Disclosure of the court order and application as sought by appellant at the contempt proceeding would be of value only in the type of hearing precluded by Droback.
Appellant also contends that the FBI acted unlawfully when contents of the electronic surveillance were incorporated with a search warrant which later became part of the public record. He asserts that, because of this allegedly unlawful disclosure, 18 U.S.C. § 25152 bars the use of the contents of the surveillance before the grand jury.
The reliance on 18 U.S.C. § 2515 is misplaced. It bars introduction of the contents of oral communications "if the disclosure of that information would be in violation of this chapter (Title III)." Those disclosures which are, in turn, prohibited and subject to a motion to suppress are enumerated in 18 U.S.C. § 2518(10)(a).3 United States v. Giordano, 416 U.S. 505, 524, 94 S.Ct. 1820, 1831, 40 L.Ed.2d 341, 358 (1974). Here, the ground urged by appellant is not among those contained in § 2518(10)(a) and suppression is not warranted. See United States v. Chavez, 416 U.S. 562, 571-74, 94 S.Ct. 1849, 1855, 40 L.Ed.2d 380, 390 (1974).

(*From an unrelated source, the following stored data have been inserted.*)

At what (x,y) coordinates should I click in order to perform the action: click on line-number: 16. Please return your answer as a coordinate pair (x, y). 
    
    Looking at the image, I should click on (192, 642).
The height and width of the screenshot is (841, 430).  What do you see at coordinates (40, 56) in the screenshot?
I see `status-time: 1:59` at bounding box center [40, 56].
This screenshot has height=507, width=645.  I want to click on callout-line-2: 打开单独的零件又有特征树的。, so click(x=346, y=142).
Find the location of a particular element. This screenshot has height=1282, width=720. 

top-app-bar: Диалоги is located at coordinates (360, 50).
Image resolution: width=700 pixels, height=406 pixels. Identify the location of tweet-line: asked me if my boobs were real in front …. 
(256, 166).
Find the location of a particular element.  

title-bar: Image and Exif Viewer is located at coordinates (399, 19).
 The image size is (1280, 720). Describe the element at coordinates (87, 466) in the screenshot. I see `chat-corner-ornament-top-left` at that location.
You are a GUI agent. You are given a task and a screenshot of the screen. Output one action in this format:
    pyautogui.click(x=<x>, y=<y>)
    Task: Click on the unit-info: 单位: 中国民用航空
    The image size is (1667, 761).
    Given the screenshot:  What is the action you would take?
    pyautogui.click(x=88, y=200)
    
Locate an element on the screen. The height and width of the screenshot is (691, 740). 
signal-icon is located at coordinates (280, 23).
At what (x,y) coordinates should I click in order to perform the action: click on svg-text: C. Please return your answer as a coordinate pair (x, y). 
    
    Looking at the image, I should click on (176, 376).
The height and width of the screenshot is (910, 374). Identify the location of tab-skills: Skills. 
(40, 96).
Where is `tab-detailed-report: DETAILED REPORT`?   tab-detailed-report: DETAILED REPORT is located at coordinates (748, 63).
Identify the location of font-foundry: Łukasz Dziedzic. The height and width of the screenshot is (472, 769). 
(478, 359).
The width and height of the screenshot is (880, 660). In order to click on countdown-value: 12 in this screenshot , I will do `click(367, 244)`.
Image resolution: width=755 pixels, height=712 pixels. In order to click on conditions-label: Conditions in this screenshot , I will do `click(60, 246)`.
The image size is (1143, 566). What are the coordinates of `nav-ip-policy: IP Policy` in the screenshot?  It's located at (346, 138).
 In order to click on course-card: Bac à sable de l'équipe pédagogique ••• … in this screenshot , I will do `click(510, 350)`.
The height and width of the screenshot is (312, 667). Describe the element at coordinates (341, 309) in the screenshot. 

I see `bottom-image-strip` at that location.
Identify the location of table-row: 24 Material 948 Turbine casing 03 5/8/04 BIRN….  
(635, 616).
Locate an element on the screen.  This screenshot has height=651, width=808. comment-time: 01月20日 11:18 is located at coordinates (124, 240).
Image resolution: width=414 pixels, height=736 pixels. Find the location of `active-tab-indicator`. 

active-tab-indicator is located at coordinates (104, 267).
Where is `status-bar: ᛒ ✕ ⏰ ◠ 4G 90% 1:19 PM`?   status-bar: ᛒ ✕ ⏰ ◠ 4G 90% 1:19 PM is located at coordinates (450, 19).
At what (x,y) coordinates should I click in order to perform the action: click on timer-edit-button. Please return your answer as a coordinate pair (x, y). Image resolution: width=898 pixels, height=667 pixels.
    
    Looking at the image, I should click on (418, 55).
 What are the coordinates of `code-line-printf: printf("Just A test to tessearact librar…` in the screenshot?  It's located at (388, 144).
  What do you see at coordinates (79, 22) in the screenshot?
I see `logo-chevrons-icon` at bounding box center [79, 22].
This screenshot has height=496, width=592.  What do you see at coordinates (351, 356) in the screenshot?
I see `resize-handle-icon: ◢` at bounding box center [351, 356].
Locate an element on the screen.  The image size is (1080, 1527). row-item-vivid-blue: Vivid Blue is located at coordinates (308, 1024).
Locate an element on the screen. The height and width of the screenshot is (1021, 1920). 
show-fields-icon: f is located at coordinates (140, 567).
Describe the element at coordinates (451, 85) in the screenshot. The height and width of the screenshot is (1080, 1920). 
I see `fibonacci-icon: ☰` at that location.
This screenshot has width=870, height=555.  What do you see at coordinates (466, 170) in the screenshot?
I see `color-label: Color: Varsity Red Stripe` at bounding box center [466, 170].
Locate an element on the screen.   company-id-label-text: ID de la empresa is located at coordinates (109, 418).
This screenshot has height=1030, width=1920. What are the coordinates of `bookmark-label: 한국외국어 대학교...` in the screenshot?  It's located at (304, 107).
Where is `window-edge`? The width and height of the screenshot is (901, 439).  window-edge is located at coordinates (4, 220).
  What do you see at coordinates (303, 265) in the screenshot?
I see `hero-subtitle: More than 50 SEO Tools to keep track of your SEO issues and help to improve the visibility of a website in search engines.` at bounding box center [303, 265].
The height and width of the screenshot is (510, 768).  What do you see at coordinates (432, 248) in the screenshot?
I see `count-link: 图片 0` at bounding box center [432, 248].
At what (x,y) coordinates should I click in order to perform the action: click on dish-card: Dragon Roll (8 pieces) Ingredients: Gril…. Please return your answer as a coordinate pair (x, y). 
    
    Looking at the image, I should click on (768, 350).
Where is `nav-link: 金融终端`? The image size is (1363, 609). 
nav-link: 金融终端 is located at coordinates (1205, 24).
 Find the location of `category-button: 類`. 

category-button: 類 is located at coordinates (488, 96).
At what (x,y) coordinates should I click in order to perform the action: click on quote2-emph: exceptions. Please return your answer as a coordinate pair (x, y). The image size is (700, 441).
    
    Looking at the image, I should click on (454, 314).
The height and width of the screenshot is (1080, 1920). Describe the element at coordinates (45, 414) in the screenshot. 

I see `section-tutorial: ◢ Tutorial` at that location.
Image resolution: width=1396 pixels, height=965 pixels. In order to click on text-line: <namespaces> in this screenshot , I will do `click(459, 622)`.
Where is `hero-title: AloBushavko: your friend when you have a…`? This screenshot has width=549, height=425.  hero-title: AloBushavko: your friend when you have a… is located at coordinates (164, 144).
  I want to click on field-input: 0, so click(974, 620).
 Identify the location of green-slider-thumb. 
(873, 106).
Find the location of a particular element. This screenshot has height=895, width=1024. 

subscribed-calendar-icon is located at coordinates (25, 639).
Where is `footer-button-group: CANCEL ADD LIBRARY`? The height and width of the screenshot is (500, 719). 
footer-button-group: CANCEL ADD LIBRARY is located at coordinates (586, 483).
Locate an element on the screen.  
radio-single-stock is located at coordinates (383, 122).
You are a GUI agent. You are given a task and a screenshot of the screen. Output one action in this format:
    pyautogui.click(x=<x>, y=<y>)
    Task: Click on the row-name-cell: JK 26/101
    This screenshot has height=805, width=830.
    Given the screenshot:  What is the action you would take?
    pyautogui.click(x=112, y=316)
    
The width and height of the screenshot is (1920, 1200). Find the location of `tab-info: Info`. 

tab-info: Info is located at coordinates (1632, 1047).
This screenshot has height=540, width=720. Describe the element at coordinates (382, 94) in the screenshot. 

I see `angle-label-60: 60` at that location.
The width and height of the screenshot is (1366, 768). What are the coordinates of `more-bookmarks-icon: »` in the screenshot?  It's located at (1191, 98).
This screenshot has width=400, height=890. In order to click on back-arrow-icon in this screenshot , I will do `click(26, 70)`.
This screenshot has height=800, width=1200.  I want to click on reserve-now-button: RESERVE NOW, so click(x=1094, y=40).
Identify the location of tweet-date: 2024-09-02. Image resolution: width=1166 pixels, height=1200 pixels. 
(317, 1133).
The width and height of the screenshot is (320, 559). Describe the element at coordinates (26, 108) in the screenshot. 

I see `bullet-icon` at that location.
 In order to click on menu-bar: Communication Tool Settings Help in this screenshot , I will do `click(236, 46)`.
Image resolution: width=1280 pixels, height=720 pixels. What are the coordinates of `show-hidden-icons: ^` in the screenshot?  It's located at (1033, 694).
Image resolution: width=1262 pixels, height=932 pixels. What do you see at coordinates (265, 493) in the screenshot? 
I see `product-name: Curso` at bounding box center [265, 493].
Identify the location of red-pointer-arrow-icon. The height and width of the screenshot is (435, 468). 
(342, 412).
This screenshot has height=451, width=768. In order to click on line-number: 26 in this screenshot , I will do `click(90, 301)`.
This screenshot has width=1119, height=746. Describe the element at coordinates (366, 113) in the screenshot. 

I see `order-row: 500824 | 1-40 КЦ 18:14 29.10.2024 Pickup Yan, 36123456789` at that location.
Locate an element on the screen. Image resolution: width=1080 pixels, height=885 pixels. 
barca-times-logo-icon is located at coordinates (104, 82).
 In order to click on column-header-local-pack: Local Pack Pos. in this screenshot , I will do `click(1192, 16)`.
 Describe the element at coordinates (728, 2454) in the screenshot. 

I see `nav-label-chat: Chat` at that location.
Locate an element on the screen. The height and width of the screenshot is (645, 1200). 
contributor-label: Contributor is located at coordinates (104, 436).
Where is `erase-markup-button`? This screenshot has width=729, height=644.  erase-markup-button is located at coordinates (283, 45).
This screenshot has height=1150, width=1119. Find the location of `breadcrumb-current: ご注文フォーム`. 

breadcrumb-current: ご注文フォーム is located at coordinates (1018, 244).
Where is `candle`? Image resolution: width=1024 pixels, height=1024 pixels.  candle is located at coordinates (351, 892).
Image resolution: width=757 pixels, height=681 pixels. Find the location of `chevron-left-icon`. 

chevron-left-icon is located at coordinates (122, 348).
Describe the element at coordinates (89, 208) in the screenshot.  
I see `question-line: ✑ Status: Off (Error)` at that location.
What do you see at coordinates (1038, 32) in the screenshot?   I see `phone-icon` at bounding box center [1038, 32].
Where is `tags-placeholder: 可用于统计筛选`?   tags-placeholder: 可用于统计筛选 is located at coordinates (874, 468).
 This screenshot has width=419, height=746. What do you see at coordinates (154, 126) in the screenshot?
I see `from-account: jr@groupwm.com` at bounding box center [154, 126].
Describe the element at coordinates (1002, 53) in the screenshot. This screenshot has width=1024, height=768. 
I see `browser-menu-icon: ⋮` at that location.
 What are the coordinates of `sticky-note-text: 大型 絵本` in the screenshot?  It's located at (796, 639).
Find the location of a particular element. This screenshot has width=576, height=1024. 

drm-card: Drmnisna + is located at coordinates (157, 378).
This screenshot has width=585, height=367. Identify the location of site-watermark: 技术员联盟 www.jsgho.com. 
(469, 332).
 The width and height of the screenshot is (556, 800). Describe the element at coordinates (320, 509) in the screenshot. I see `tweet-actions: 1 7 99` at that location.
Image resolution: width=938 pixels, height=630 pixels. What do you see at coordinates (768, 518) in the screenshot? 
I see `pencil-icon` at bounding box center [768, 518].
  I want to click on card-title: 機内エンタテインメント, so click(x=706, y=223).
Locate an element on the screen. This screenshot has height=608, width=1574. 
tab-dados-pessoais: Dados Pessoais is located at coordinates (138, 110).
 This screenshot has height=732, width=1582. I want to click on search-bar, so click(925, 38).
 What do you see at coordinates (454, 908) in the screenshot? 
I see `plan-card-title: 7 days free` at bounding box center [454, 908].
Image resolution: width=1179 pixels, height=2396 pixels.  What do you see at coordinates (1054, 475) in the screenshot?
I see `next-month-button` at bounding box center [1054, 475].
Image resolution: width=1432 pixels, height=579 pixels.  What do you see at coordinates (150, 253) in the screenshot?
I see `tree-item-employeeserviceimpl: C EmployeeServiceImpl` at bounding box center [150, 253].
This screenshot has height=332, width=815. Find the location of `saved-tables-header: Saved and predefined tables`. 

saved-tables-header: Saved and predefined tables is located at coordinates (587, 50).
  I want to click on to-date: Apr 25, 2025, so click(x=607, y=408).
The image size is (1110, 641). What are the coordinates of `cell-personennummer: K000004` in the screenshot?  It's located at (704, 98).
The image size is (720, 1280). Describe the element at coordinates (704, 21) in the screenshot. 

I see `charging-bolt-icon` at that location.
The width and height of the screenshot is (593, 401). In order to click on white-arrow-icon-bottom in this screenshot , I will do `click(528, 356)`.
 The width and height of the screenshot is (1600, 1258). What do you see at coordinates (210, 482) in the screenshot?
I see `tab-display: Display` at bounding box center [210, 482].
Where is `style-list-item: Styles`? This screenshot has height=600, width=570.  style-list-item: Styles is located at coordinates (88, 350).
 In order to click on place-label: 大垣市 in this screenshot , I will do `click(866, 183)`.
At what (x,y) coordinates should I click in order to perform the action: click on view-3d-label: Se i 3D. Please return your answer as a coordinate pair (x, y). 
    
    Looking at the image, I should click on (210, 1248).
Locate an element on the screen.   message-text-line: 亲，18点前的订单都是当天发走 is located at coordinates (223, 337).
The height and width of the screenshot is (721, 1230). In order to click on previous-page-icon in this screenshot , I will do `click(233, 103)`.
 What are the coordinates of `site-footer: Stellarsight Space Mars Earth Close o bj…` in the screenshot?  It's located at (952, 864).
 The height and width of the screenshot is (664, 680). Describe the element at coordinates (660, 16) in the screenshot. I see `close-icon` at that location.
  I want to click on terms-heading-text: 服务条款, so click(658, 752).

The order appealed from is affirmed. No petition for rehearing will be entertained. The mandate will issue 14 days after the filing of this opinion. Bail is revoked now.
18 U.S.C. § 2518(9):
"(9) The contents of any intercepted wire or oral communication or evidence derived therefrom shall not be received in evidence or otherwise disclosed in any trial, hearing, or other proceeding in a Federal or State court unless each party, not less than ten days before the trial, hearing, or proceeding, has been furnished with a copy of the court order, and accompanying application, under which the interception was authorized or approved. This ten-day period may be waived by the judge if he finds that it was not possible to furnish the party with the above information ten days before the trial, hearing, or proceeding and that the party will not be prejudiced by the delay in receiving such information."
18 U.S.C. § 2515:
"Whenever any wire or oral communication has been intercepted, no part of the contents of such communication and no evidence derived therefrom may be received in evidence in any trial, hearing, or other proceeding in or before any court, grand jury, department, officer, agency, regulatory body, legislative committee, or other authority of the United States, a State, or a political subdivision thereof if the disclosure of that information would be in violation of this chapter."
In relevant part 18 U.S.C. § 2518(10)(a) reads:
"(10)(a) Any aggrieved person in any trial, hearing, or proceeding in or before any court, department, officer, agency, regulatory body, or other authority of the United States, a State, or a political subdivision thereof, may move to suppress the contents of any intercepted wire or oral communication, or evidence derived therefrom on the grounds that
(i) the communication was unlawfully intercepted;
(ii) the order of authorization or approval under which it was intercepted is insufficient on its face; or
(iii) the interception was not made in conformity with the order of authorization or approval."